* TASK TO COMPLETE: Write out each record exactly as it stands. No pictures belong in the copy.

*** DATA RECORDS Section Begins ***

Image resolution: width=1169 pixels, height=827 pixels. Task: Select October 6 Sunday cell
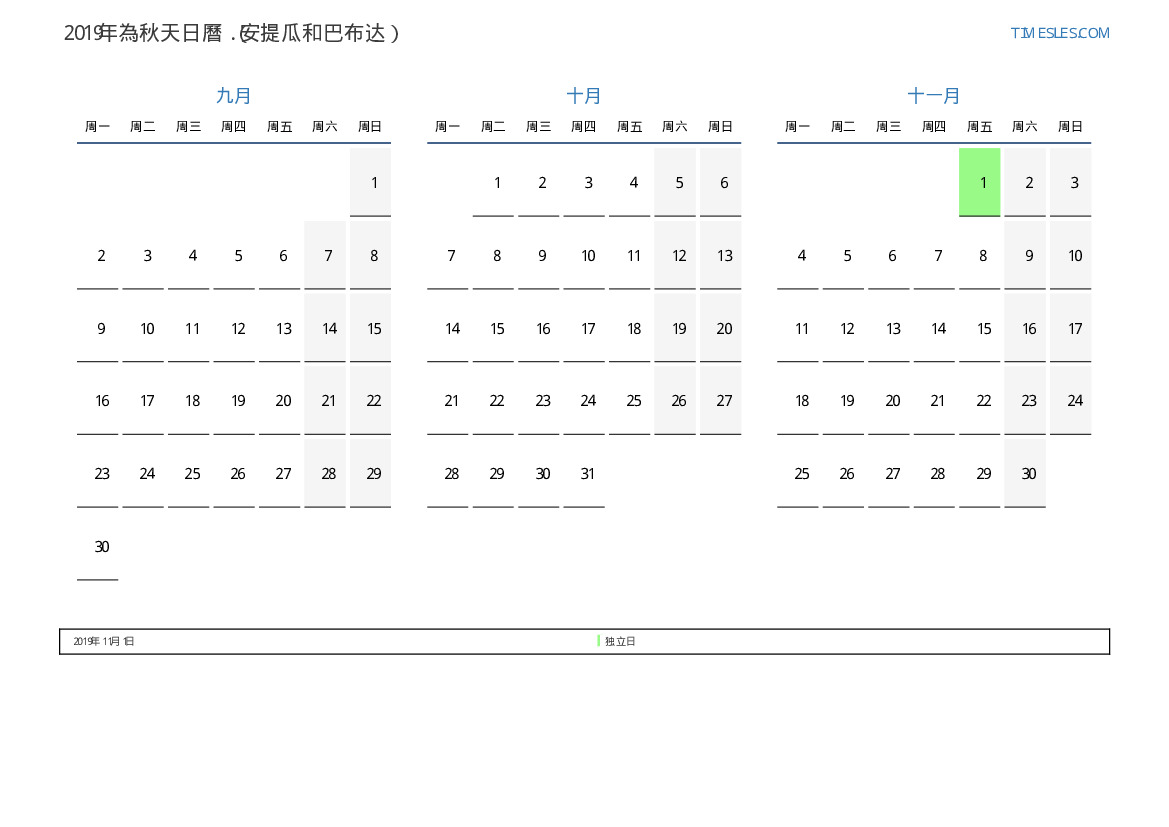click(721, 182)
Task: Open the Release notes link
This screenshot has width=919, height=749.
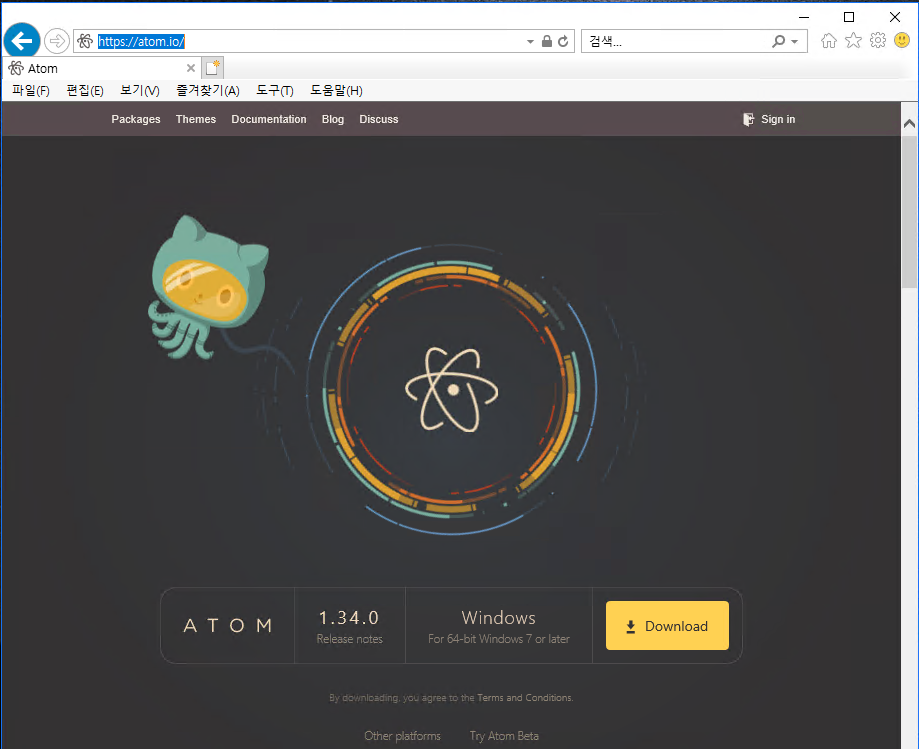Action: coord(349,639)
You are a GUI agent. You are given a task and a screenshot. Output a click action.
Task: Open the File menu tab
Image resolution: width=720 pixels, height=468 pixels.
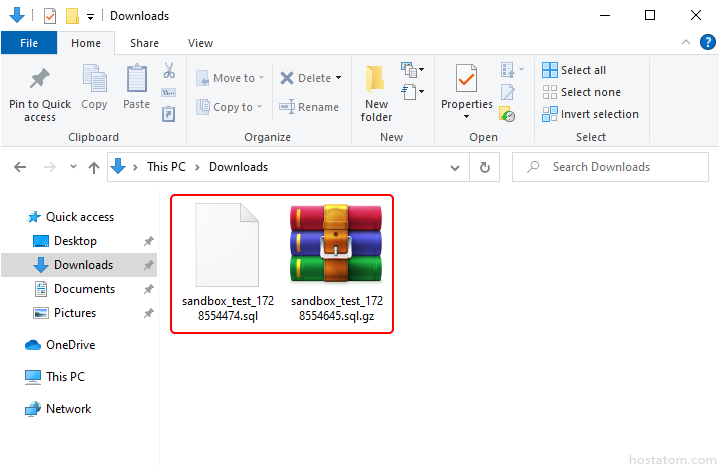(x=29, y=43)

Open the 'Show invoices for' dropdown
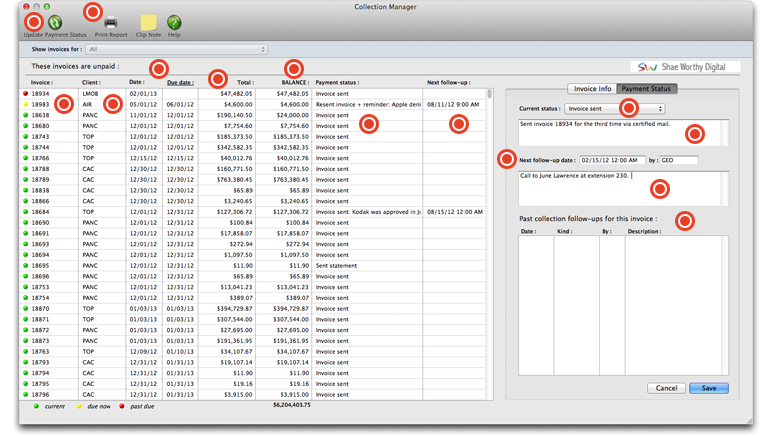(177, 49)
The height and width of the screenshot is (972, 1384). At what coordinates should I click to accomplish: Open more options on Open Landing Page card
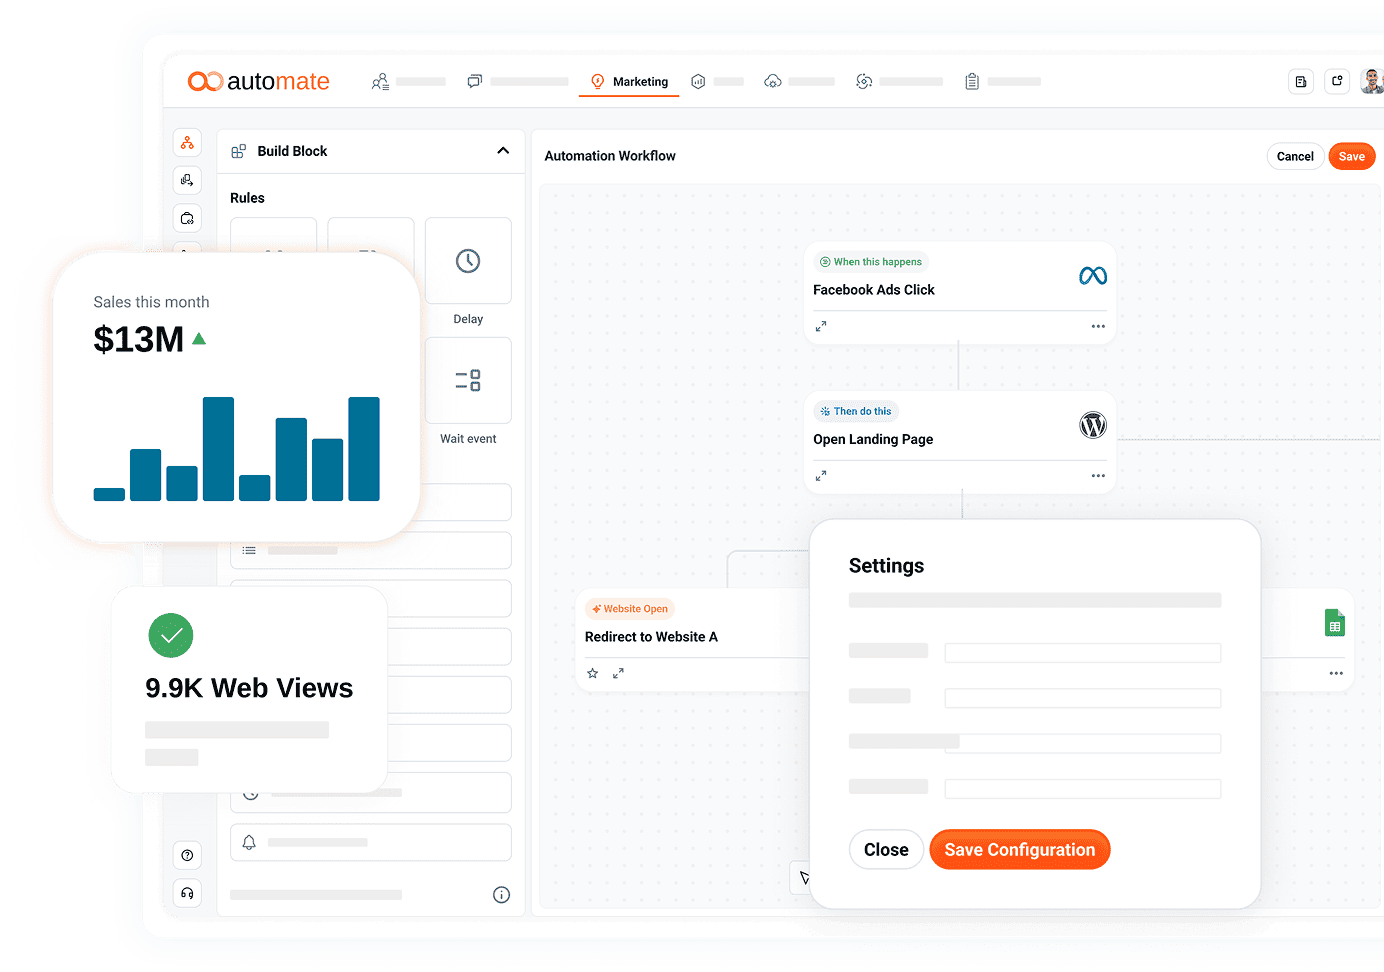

*** DATA RECORDS Section Ends ***

* EXERCISE ANSWER:
Image resolution: width=1169 pixels, height=827 pixels. Task: Select October 6 Sunday cell
click(721, 182)
Task: Open the Release notes link
This screenshot has width=919, height=749.
Action: coord(349,639)
You are a GUI agent. You are given a task and a screenshot. Output a click action.
Task: Open the File menu tab
Image resolution: width=720 pixels, height=468 pixels.
(x=29, y=43)

Open the 'Show invoices for' dropdown
(177, 49)
The height and width of the screenshot is (972, 1384). At what coordinates should I click to accomplish: Open more options on Open Landing Page card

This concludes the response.